■ **Task inputs**:
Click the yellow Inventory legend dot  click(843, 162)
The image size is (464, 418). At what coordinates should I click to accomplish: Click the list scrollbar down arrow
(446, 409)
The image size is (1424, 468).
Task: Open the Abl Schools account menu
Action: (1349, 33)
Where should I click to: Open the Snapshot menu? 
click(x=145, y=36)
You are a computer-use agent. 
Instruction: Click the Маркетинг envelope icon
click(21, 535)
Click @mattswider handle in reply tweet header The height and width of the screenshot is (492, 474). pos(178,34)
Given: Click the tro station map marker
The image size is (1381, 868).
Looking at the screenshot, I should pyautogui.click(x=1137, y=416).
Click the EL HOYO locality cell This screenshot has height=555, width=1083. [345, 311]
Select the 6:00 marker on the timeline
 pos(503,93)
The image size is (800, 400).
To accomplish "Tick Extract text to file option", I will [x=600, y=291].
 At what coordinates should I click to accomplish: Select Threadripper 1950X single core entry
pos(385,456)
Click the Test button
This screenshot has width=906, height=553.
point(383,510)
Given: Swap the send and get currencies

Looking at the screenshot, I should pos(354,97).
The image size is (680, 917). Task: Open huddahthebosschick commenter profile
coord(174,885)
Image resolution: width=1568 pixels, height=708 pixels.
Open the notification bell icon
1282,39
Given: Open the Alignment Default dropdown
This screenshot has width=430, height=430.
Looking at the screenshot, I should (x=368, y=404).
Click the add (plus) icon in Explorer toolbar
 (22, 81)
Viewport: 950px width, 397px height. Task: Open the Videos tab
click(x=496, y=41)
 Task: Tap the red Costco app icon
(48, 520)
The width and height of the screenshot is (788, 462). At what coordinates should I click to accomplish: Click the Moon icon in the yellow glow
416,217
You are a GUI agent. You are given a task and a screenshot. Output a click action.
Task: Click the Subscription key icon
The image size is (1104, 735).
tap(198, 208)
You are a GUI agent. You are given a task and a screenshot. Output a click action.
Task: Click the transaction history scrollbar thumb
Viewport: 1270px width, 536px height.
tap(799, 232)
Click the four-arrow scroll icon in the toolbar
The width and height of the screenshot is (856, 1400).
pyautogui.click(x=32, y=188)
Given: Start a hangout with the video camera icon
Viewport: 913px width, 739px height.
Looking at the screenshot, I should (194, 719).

■ **Activity**: Return the complete material exactly as it reads.

■ **Solved problem**:
Click the yellow Inventory legend dot  click(843, 162)
The image size is (464, 418). At what coordinates should I click to accomplish: Click the list scrollbar down arrow
(446, 409)
The image size is (1424, 468).
Task: Open the Abl Schools account menu
Action: (1349, 33)
Where should I click to: Open the Snapshot menu? 
click(x=145, y=36)
You are a computer-use agent. 
Instruction: Click the Маркетинг envelope icon
click(21, 535)
Click @mattswider handle in reply tweet header The height and width of the screenshot is (492, 474). pos(178,34)
Given: Click the tro station map marker
The image size is (1381, 868).
Looking at the screenshot, I should pyautogui.click(x=1137, y=416).
Click the EL HOYO locality cell This screenshot has height=555, width=1083. [345, 311]
Select the 6:00 marker on the timeline
 pos(503,93)
The image size is (800, 400).
To accomplish "Tick Extract text to file option", I will [x=600, y=291].
 At what coordinates should I click to accomplish: Select Threadripper 1950X single core entry
pos(385,456)
Click the Test button
This screenshot has width=906, height=553.
point(383,510)
Given: Swap the send and get currencies

Looking at the screenshot, I should pos(354,97).
The image size is (680, 917). Task: Open huddahthebosschick commenter profile
coord(174,885)
Image resolution: width=1568 pixels, height=708 pixels.
Open the notification bell icon
1282,39
Given: Open the Alignment Default dropdown
This screenshot has width=430, height=430.
Looking at the screenshot, I should (x=368, y=404).
Click the add (plus) icon in Explorer toolbar
 (22, 81)
Viewport: 950px width, 397px height. Task: Open the Videos tab
click(x=496, y=41)
 Task: Tap the red Costco app icon
(48, 520)
The width and height of the screenshot is (788, 462). At what coordinates should I click to accomplish: Click the Moon icon in the yellow glow
416,217
You are a GUI agent. You are given a task and a screenshot. Output a click action.
Task: Click the Subscription key icon
The image size is (1104, 735).
tap(198, 208)
You are a GUI agent. You are given a task and a screenshot. Output a click action.
Task: Click the transaction history scrollbar thumb
Viewport: 1270px width, 536px height.
tap(799, 232)
Click the four-arrow scroll icon in the toolbar
The width and height of the screenshot is (856, 1400).
pyautogui.click(x=32, y=188)
Given: Start a hangout with the video camera icon
Viewport: 913px width, 739px height.
Looking at the screenshot, I should (194, 719).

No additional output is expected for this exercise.